BTW, I've been always thinking that this particular use-case is the reason to introduce the THREE.BackFace functionality, but now I'm not sure ;)

If I remember well, it was for being inside objects, e.g. skydome.

@alteredq or you can do it like this by rendering twice:

http://jsfiddle.net/92Mb7/29/

But here, we also need to perform render.clear() manually to make that work. I guess, that your solution is much more clean :)

WOW! Thanks soooo much guys - this is a great solution and I really appreciate the detailed feedback :D. @alteredq I will be sure to try and avoid "the worst possible scenario for transparency in 3D" in future. I'm just getting started with WebGL, so the underlying complexities of what I was trying to achieve were not immediately obvious to me, but this has cleared a lot up, so thanks again everyone.

Here is another approach.

Use two materials like @alteredq did, but set material.transparent = false for both materials, and add the back-faced material _after_ the front-sided one.

renderer.sortObjects doesn't matter in this case.

http://jsfiddle.net/92Mb7/30/

The material is not transparent, but the texture is.

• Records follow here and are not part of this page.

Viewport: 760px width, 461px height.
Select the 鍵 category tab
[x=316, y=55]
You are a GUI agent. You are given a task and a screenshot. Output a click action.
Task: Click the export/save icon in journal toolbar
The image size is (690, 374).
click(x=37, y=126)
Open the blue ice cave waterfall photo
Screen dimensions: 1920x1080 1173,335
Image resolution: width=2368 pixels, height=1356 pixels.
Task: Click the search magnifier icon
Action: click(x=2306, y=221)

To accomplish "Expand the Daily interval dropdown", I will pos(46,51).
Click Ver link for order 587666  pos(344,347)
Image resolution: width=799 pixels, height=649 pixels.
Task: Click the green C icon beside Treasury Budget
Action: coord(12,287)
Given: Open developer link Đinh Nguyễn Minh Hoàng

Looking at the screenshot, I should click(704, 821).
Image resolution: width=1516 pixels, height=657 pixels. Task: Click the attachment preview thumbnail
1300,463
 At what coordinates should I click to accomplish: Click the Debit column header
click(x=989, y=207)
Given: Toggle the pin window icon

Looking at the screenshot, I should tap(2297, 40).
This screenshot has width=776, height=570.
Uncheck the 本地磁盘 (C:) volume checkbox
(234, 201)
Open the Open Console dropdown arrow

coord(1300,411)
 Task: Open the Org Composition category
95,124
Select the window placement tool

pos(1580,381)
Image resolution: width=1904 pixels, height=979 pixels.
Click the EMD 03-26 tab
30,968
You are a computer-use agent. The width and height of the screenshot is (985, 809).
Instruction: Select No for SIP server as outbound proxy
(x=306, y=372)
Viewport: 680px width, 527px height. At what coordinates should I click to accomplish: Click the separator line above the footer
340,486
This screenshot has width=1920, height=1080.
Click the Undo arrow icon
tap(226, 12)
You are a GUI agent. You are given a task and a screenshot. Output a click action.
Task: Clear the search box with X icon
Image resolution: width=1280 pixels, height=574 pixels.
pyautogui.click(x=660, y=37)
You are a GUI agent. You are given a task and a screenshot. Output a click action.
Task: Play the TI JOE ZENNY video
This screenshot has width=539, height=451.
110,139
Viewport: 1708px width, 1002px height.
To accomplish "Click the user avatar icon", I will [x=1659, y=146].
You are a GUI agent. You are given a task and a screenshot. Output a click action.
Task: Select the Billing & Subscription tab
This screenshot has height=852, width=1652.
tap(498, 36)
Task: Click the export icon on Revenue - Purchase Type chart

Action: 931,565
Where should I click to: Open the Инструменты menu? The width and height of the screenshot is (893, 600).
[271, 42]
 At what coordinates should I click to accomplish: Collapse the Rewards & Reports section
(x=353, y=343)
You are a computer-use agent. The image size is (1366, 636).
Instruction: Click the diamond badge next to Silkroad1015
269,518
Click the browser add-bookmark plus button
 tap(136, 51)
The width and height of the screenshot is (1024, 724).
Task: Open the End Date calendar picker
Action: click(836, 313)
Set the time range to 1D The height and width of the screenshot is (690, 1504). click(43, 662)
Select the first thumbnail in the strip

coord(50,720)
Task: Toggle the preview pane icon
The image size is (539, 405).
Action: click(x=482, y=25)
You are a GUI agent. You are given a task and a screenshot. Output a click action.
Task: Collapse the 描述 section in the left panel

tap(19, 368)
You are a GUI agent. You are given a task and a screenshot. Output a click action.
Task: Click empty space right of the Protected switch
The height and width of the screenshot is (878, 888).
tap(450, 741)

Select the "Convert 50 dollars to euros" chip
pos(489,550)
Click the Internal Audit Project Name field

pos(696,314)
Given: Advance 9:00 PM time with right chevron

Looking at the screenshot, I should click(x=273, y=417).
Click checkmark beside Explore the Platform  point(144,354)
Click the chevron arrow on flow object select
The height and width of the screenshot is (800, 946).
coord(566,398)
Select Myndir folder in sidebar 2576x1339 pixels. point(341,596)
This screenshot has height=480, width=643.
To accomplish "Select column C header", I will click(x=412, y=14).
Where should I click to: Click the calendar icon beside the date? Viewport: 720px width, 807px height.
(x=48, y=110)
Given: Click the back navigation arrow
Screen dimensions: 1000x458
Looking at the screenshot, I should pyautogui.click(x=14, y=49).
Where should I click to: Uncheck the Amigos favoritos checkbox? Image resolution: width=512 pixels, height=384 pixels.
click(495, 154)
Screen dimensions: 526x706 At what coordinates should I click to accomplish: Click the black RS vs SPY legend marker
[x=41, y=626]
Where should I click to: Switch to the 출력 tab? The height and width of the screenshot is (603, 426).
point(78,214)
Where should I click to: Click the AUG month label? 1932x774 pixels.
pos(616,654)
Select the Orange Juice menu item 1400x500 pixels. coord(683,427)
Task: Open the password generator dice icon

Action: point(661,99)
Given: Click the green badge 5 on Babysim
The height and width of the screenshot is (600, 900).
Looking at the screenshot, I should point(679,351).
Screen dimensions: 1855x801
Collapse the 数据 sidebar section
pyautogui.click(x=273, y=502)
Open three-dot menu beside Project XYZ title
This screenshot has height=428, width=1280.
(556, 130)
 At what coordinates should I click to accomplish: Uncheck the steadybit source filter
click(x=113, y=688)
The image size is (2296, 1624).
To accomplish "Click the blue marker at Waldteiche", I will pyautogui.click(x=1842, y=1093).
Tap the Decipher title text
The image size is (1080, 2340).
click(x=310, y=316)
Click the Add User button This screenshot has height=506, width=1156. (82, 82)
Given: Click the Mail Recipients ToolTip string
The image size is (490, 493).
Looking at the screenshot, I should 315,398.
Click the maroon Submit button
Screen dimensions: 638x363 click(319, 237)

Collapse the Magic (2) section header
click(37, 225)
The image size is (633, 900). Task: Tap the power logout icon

There is some really clever reason why this works. Maybe someone will tell me. :-)

@alteredq or you can do it like this by rendering twice:

http://jsfiddle.net/92Mb7/29/

But here, we also need to perform render.clear() manually to make that work. I guess, that your solution is much more clean :)

Here you would need to be careful with Lambert / Phong, this wouldn't work properly there. For lit materials sidedness is baked into a shader program, you can't just change it in runtime. You would need to have two materials and alternate between them.

There is some really clever reason why this works. Maybe someone will tell me. :-)

material.transparent doesn't matter if all all objects are transparent (and use normal blending), this flag is just for putting objects into separate transparent and opaque buckets (opaque objects must get rendered before transparent ones).

Now transparent render list is sorted back-to-front while opaque one is sorted front-to-back. I guess for this example, as both spheres are at exactly the same position, sorting doesn't do anything and then front-to-back order renders them in a desired order.

Hello!
I'm also experiencing these rendering artefacts between overlapping front and back faces. Have there been introduced any other solutions to this over last couple of years?
Would be fantastic!

@Anniks Please redirect your question to the three.js forum.